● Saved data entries
┄┄┄┄┄┄

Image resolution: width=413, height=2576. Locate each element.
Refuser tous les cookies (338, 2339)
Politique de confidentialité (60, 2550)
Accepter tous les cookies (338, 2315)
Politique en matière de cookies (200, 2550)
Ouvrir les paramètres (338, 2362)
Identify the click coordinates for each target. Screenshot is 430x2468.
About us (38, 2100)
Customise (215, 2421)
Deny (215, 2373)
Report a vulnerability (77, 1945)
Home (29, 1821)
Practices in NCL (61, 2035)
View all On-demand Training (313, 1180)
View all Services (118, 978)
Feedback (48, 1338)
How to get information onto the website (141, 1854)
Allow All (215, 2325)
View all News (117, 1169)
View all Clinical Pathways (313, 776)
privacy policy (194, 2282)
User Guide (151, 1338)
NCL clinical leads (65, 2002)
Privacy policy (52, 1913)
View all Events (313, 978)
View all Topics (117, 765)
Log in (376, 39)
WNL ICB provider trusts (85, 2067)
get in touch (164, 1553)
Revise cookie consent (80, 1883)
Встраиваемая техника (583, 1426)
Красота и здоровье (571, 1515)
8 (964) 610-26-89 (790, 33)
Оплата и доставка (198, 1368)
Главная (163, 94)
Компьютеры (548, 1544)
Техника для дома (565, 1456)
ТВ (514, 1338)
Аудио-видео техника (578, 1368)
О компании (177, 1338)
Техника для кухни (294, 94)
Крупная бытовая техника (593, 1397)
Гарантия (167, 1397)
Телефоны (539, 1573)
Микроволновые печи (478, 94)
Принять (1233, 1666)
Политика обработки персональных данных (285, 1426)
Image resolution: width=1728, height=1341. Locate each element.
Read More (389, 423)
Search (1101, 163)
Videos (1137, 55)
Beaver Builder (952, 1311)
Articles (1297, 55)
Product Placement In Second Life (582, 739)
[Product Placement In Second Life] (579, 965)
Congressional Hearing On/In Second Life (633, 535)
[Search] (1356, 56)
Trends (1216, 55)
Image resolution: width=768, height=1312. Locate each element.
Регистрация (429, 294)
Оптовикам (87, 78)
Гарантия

┄┄┄┄┄┄

● WORK ORDER
Please transcribe exactly the lines above from the line that has "Крупная бытовая техника (593, 1397)" up to and including the line that has "Trends (1216, 55)"; no other line belongs in the answer.

● TASK RESULT
Крупная бытовая техника (593, 1397)
Гарантия (167, 1397)
Телефоны (539, 1573)
Микроволновые печи (478, 94)
Принять (1233, 1666)
Политика обработки персональных данных (285, 1426)
Image resolution: width=1728, height=1341. Locate each element.
Read More (389, 423)
Search (1101, 163)
Videos (1137, 55)
Beaver Builder (952, 1311)
Articles (1297, 55)
Product Placement In Second Life (582, 739)
[Product Placement In Second Life] (579, 965)
Congressional Hearing On/In Second Life (633, 535)
[Search] (1356, 56)
Trends (1216, 55)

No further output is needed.